── EXERCISE DATA ──

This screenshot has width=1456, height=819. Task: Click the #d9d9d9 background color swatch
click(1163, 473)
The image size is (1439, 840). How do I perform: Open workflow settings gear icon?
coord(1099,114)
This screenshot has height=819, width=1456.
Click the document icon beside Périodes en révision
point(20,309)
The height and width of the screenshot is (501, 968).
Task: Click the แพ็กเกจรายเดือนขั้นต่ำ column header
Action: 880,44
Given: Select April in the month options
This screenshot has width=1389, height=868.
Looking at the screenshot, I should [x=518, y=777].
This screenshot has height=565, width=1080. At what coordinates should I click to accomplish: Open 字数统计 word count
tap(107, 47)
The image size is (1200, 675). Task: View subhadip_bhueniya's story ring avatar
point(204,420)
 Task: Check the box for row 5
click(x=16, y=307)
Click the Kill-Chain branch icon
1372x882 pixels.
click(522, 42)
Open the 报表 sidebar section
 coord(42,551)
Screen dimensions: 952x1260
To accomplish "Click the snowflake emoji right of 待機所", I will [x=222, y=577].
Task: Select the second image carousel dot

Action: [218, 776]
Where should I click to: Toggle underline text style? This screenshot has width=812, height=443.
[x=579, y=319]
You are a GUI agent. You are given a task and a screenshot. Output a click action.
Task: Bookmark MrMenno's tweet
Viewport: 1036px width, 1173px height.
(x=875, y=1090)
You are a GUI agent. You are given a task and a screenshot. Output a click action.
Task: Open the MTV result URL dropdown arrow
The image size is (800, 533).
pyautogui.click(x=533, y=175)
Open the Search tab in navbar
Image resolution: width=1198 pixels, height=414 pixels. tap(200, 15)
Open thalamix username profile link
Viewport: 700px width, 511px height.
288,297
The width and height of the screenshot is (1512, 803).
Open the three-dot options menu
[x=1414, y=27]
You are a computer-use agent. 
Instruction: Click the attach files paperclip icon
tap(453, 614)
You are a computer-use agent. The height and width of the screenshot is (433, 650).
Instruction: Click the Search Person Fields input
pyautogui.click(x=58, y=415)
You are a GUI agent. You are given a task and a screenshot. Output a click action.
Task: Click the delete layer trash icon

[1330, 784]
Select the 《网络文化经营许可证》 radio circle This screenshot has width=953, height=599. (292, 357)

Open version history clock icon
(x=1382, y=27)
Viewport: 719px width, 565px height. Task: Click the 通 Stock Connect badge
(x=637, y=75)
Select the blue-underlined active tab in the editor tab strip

───

# PROBLEM DETAILS:
Reproduce the records word for word, starting at the first line and ending with the line that contains "Looking at the".

# SOLUTION TO THIS EXERCISE:
This screenshot has width=1456, height=819. Task: Click the #d9d9d9 background color swatch
click(1163, 473)
The image size is (1439, 840). How do I perform: Open workflow settings gear icon?
coord(1099,114)
This screenshot has height=819, width=1456.
Click the document icon beside Périodes en révision
point(20,309)
The height and width of the screenshot is (501, 968).
Task: Click the แพ็กเกจรายเดือนขั้นต่ำ column header
Action: 880,44
Given: Select April in the month options
This screenshot has width=1389, height=868.
Looking at the screenshot, I should [x=518, y=777].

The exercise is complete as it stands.